Function code 143 invokes the C program. Specifically, the invoke C block calls a function within the C program designated as a segment entry point.

 

The C program can have as many as eight segment entry points. Each entry point has a function block segment (segment entry point zero with function block segment zero, etc.). A function name (i.e., the name of the functions that compose the C program) connects with each entry point. The same function name may connect with more than one entry point. During function block execution, an encounter with an invoke C block transfers control to the C program at the associated entry point (i.e., calls the appropriate function). When that program returns, function block execution continues normally at the next block. The entry point program function may call other functions of the C program before returning. Besides the normal utilization constraints, there are no further restrictions on the configuring of invoke C blocks.  Specifically, invoke C blocks may appear in any or all function block segments. Since each function block segment is a separate task, more than one task may execute the C program. When the C program is subject to multitasking, all shared functions among tasks must be coded so as to be reentrant.

 

 

Outputs:

Blk

Type

Description

N

R

Value may be set by C program using the putargs function

 

 

 

Specifications:

Spec

Tune

Default

Type

Range

Description

S1

Y

0

I

0, 1 or 2

Program operating mode:

0 = C program will execute normally

1 = C program execution is inhibited, blocks will run

2 = C program is in debug mode for use with the EWS C debugger

S2

N

0

I

0, 1 or 2

Block address of inhibit execution flag

S3

Y

0

I

Note 1

Program readable parameter

S4

Y

0

I

Full

Program readable parameter

S5

Y

0

I

Full

Program readable parameter

S6

Y

0

I

Full

Program readable parameter

S7

Y

0.000

R

Full

Program readable parameter

S8

Y

0.000

R

Full

Program readable parameter

S9

Y

0

I

Full

Spare

S10

Y

0

I

Full

Spare

S11

Y

0.000

R

Full

Spare

 

NOTES:

1. Maximum values are:9,998 for the BRC-100, IMMFP11/12 and 31,998 for the HAC

 

 

143.1   Applications

 

Figure 143-1 shows a configuration of a timer used to monitor and provide alarm capability.
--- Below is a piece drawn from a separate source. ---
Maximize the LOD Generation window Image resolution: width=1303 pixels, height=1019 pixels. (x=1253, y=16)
Figure 143-2 shows the entry in the C utility program for this example. There are numerous ways to use the invoke C command block and several ways to configure a timer. This is just one example.

 

 

 

The example in Figure 143-1 shows a C program called main being executed in segment zero of the module. The invoke C function code is placed in numerical order after the segment control block.
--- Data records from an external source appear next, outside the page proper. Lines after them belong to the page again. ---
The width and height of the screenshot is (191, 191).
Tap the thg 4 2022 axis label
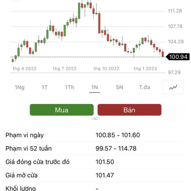pyautogui.click(x=25, y=68)
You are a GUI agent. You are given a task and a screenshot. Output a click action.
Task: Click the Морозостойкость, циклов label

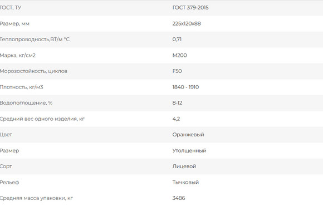(x=33, y=71)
The C program has an output to the invoke C specification which triggers a time delay command (function code 58) in the succeeding configuration.

 

This timer configuration starts with a time delay command (function code 58). The input comes from the invoke C command block. The delay is equal to the longest inference cycle time period anticipated, and the number of intervals set to one. A 2- input summer (function code 15) is next. The summer's inputs come from the invoke C command block (gain equals one) and the time delay block output (gain equals -1). Specification <S2> of the summer block subtracts from <S1> and the value goes to the high/low compare (function code 12).

 

The high/low compare block compares the input with the high and low limits specified. The high limit equals +0.5 and the low limit equals -0.5. If the input is equal to or greater than the high limit, the high output is logic 1 and the low output a logic 0. If the input is equal to or less than the low limit, the low output is logic 1 and the high output a logic 0. If the input value is between the high and low limits, both outputs are logic 0.

 

Both of the high/low compare outputs go to the 2-input OR block (function code 39). If either or both inputs to the OR block equal logic 1, the output equals logic 1. When both inputs equal logic 0, the output is logic 0.

 

The output of the OR block goes to the NOT block which reverses the signal (i.e., logic 0 input equals logic 1 output). The NOT output signal goes to the reset input of the elapsed timer block (function code 86). A constant logic 1 signal goes to the hold input. The elapsed timer block sets the alarm output to a logic 1 when the reset input drops to a logic 0 for the time specified.

 

This configuration compares the present vital sign with the previous cycles vital sign. If there is no significant change (plus or minus 0.5), the elapsed timer starts timing. When the specified time elapses, the alarm output goes to logic 1. Upon a significant change, the configuration continues comparing vital signs.